ECLI:NL:CRVB:2019:4286
Centrale Raad van Beroep
- Hoger beroep
- Rechtspraak.nl
Afwijzing aanvraag bijzondere bijstand door detentie echtgenoot
In deze zaak heeft de Centrale Raad van Beroep op 17 december 2019 uitspraak gedaan in hoger beroep tegen de beslissing van de rechtbank Midden-Nederland. De appellante, die samen met haar echtgenoot sinds 10 februari 2010 bijstand ontvangt, had een aanvraag ingediend voor bijzondere bijstand ter compensatie van een inkomstenterugval.
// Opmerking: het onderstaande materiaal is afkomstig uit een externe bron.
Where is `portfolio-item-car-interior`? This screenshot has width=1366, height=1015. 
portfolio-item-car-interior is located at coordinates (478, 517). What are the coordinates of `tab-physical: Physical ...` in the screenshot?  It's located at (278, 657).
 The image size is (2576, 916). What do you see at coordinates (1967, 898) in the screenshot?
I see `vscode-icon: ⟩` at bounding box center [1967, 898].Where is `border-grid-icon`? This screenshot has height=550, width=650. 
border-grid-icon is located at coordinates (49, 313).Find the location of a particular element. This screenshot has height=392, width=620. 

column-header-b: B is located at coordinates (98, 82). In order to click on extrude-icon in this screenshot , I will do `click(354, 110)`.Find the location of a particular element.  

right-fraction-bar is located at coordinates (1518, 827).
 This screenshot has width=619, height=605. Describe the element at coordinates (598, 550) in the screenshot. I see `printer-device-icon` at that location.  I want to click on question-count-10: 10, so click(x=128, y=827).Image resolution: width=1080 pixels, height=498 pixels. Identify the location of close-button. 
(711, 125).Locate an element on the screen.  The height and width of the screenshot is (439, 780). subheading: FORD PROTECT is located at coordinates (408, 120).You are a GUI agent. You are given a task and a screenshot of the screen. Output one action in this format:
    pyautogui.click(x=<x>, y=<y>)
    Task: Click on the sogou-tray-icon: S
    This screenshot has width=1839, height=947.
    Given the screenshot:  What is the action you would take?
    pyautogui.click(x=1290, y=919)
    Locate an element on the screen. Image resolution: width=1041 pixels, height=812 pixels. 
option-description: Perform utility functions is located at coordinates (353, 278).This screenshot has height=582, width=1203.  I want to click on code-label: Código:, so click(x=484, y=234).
Dit was het gevolg van een verlaging van de bijstandsnorm naar 50% voor gehuwden met één kostendeler, omdat haar echtgenoot sinds 15 september 2016 in detentie verbleef. Het college van burgemeester en wethouders van Huizen had de aanvraag om bijzondere bijstand afgewezen, wat door de rechtbank werd bevestigd.
De Centrale Raad van Beroep heeft de aangevallen uitspraak van de rechtbank bevestigd. De Raad oordeelde dat de aanvraag van appellante in wezen gericht was op het verkrijgen van bijstand voor de algemeen noodzakelijke kosten van het bestaan, wat niet de bedoeling is van bijzondere bijstand. Bijzondere bijstand is bedoeld voor andere kosten dan de algemene bestaanskosten. De Raad heeft eerder in vergelijkbare uitspraken benadrukt dat er een strikt onderscheid bestaat tussen algemene en bijzondere bijstand. De omstandigheid dat de echtgenoot van appellante gedetineerd was, verandert hier niets aan. De Raad concludeert dat het college de aanvraag terecht heeft afgewezen en dat het hoger beroep van appellante niet slaagt. Er is geen aanleiding voor een veroordeling in de proceskosten.